Collection entries:
◆ ◆ ◆ ◆

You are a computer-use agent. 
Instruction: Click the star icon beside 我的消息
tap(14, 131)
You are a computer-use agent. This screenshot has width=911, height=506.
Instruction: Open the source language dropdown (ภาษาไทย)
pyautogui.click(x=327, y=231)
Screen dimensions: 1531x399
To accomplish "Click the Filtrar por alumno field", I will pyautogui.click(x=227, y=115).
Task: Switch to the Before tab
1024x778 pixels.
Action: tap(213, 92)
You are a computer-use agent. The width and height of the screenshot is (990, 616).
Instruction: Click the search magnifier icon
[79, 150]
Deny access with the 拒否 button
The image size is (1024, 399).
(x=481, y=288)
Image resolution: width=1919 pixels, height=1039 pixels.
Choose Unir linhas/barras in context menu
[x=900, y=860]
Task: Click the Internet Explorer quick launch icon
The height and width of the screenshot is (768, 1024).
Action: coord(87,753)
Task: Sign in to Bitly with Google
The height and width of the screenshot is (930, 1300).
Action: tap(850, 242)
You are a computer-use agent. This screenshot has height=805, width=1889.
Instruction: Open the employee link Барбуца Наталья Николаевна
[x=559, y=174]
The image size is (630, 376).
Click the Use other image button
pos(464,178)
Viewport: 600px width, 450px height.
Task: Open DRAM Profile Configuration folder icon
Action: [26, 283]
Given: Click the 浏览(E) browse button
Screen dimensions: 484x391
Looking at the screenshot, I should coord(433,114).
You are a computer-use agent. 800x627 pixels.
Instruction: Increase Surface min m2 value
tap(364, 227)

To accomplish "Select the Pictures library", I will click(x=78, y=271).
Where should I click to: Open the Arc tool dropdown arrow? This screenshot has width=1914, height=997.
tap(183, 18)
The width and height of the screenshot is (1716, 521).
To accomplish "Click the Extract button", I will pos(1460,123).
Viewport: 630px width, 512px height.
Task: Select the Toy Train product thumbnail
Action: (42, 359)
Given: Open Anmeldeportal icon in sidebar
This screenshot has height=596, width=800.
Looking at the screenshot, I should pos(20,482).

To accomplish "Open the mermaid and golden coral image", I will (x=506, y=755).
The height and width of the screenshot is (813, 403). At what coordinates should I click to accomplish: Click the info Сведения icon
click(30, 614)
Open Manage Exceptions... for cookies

◆ ◆ ◆ ◆

→ EXERCISE AIM
Look through the entries and copy every line in which the string "agent" appears.

→ RESULT
You are a computer-use agent. 
You are a computer-use agent. This screenshot has width=911, height=506.
You are a computer-use agent. The width and height of the screenshot is (990, 616).
You are a computer-use agent. This screenshot has height=805, width=1889.
You are a computer-use agent. 800x627 pixels.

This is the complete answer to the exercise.